Recorded data:
——————
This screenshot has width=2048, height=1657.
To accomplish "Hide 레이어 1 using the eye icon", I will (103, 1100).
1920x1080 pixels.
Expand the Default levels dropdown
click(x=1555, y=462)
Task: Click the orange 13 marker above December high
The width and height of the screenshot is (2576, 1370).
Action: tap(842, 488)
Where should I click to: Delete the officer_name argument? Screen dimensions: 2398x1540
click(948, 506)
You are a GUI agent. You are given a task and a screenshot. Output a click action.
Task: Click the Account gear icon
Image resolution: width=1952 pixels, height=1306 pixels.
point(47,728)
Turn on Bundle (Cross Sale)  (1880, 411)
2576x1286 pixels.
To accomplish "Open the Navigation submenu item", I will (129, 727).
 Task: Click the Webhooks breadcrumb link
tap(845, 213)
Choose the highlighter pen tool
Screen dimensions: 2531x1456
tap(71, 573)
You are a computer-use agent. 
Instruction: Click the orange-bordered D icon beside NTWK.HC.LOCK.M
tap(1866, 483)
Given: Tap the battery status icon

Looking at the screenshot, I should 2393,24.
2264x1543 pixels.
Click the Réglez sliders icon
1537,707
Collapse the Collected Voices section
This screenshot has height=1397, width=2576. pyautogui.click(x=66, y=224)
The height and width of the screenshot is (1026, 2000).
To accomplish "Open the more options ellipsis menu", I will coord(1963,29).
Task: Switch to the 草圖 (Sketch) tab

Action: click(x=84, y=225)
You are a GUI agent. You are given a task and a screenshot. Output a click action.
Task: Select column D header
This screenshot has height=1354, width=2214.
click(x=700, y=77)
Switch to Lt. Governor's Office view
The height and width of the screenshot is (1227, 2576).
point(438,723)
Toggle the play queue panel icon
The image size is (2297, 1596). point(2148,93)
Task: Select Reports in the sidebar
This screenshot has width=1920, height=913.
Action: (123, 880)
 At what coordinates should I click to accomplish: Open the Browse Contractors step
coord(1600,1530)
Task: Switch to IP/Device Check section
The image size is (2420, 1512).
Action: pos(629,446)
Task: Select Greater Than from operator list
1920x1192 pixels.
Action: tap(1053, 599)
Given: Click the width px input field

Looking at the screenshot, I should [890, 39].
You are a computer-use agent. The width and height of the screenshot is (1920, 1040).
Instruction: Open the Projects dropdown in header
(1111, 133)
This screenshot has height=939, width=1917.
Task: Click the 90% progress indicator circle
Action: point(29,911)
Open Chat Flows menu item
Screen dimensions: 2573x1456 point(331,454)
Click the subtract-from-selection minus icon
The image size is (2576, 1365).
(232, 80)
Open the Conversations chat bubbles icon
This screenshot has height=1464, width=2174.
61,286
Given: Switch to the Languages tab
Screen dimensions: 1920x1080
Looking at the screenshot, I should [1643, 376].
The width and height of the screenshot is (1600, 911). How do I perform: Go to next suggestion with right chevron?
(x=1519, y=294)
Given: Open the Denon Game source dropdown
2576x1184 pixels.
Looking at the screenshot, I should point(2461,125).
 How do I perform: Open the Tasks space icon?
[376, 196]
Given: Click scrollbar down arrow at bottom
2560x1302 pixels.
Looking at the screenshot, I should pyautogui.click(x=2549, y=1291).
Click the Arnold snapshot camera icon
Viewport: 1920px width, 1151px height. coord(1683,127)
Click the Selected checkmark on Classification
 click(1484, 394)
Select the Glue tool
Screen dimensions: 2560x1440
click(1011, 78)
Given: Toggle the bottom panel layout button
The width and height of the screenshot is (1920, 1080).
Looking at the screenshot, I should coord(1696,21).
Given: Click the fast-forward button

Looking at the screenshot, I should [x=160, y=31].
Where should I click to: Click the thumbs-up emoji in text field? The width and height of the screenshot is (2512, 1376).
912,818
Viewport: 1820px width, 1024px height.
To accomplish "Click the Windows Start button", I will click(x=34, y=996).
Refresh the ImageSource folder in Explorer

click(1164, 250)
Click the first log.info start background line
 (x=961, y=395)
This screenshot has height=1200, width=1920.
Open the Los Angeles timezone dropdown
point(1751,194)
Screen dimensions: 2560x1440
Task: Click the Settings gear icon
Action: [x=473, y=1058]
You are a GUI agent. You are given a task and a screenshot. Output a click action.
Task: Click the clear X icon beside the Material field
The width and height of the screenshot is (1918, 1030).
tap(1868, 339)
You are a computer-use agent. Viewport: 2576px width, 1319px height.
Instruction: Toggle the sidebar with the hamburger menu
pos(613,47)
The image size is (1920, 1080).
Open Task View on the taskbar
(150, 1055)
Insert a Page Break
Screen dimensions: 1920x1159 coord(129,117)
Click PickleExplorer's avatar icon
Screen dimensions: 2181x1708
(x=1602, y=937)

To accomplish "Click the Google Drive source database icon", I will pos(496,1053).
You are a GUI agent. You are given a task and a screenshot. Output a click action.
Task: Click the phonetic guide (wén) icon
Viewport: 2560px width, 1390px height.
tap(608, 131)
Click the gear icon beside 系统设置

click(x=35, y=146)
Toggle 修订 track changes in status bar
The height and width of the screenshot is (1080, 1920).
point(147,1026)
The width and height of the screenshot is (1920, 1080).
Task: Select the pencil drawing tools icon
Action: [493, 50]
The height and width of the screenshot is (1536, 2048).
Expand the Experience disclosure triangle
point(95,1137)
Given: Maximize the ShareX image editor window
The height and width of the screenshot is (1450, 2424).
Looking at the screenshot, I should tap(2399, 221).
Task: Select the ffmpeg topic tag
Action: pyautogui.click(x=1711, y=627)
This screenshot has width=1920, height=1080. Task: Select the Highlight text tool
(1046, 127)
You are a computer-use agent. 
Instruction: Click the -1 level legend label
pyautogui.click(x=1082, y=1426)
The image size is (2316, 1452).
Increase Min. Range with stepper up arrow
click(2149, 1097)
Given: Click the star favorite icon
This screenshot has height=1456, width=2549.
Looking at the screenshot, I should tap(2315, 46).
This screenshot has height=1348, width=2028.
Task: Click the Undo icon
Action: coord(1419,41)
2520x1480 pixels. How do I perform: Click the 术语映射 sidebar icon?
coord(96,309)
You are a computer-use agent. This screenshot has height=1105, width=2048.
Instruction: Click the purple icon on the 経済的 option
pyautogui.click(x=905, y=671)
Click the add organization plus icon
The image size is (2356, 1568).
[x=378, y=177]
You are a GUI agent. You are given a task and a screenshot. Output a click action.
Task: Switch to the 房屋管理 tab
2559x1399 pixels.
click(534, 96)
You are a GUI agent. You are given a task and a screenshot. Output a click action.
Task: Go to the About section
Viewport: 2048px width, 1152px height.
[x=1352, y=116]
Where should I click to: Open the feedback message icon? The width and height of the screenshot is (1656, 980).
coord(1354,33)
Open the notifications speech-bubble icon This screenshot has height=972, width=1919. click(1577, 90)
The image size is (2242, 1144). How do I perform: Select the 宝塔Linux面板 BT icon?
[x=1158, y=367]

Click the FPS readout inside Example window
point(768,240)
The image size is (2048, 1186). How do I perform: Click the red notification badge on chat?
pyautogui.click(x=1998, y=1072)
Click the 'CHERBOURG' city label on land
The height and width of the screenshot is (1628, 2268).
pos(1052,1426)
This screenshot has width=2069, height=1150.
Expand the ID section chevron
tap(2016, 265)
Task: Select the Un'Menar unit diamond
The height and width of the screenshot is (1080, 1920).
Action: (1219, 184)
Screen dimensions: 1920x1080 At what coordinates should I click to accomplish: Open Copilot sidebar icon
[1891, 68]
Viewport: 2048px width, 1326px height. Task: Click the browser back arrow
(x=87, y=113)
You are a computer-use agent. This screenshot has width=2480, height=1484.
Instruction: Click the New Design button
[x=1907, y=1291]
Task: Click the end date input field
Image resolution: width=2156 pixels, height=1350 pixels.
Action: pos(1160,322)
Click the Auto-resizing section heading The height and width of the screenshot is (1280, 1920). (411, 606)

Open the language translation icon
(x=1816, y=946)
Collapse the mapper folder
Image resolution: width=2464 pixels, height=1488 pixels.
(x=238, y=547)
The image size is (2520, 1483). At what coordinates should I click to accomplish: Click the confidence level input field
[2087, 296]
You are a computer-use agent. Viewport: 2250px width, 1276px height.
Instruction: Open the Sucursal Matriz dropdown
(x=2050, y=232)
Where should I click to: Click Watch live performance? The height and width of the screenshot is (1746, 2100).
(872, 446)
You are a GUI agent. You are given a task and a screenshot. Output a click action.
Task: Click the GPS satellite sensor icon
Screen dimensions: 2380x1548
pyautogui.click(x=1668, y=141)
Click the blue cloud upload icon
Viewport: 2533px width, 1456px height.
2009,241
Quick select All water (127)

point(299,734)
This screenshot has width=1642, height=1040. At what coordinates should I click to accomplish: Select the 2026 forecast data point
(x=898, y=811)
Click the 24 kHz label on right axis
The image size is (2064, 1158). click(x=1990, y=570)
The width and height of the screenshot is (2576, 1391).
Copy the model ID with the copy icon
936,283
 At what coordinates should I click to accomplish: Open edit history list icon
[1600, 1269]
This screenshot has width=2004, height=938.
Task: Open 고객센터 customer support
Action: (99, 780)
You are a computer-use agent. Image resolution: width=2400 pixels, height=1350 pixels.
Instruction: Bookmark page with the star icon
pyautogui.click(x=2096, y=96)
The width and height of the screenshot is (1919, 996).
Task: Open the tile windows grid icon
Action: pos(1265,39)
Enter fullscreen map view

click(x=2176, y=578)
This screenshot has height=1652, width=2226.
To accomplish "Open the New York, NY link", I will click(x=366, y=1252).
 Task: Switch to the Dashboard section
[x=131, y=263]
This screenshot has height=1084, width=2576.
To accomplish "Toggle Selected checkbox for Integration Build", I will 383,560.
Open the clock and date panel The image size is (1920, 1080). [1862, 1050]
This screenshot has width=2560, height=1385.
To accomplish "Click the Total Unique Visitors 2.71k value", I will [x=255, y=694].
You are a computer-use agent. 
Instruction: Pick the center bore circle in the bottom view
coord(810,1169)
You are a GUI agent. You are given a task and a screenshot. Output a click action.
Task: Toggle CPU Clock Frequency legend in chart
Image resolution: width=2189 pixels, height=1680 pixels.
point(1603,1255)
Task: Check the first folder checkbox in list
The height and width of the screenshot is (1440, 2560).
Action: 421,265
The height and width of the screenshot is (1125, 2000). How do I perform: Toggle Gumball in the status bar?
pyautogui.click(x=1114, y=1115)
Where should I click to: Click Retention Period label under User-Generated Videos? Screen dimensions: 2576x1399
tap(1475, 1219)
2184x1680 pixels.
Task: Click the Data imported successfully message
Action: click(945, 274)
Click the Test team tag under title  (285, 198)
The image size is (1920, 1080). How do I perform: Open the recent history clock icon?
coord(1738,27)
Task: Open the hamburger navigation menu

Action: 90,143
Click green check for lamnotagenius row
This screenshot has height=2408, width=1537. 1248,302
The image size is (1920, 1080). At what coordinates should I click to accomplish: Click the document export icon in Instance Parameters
——————
What to produce:
From the line containing "Instruction: Bookmark page with the star icon" to the last line of the records above, please write out every line exactly and add nothing.

Answer box:
Instruction: Bookmark page with the star icon
pyautogui.click(x=2096, y=96)
The width and height of the screenshot is (1919, 996).
Task: Open the tile windows grid icon
Action: pos(1265,39)
Enter fullscreen map view

click(x=2176, y=578)
This screenshot has height=1652, width=2226.
To accomplish "Open the New York, NY link", I will click(x=366, y=1252).
 Task: Switch to the Dashboard section
[x=131, y=263]
This screenshot has height=1084, width=2576.
To accomplish "Toggle Selected checkbox for Integration Build", I will 383,560.
Open the clock and date panel The image size is (1920, 1080). [1862, 1050]
This screenshot has width=2560, height=1385.
To accomplish "Click the Total Unique Visitors 2.71k value", I will [x=255, y=694].
You are a computer-use agent. 
Instruction: Pick the center bore circle in the bottom view
coord(810,1169)
You are a GUI agent. You are given a task and a screenshot. Output a click action.
Task: Toggle CPU Clock Frequency legend in chart
Image resolution: width=2189 pixels, height=1680 pixels.
point(1603,1255)
Task: Check the first folder checkbox in list
The height and width of the screenshot is (1440, 2560).
Action: 421,265
The height and width of the screenshot is (1125, 2000). How do I perform: Toggle Gumball in the status bar?
pyautogui.click(x=1114, y=1115)
Where should I click to: Click Retention Period label under User-Generated Videos? Screen dimensions: 2576x1399
tap(1475, 1219)
2184x1680 pixels.
Task: Click the Data imported successfully message
Action: click(945, 274)
Click the Test team tag under title  (285, 198)
The image size is (1920, 1080). How do I perform: Open the recent history clock icon?
coord(1738,27)
Task: Open the hamburger navigation menu

Action: 90,143
Click green check for lamnotagenius row
This screenshot has height=2408, width=1537. 1248,302
The image size is (1920, 1080). At what coordinates should I click to accomplish: Click the document export icon in Instance Parameters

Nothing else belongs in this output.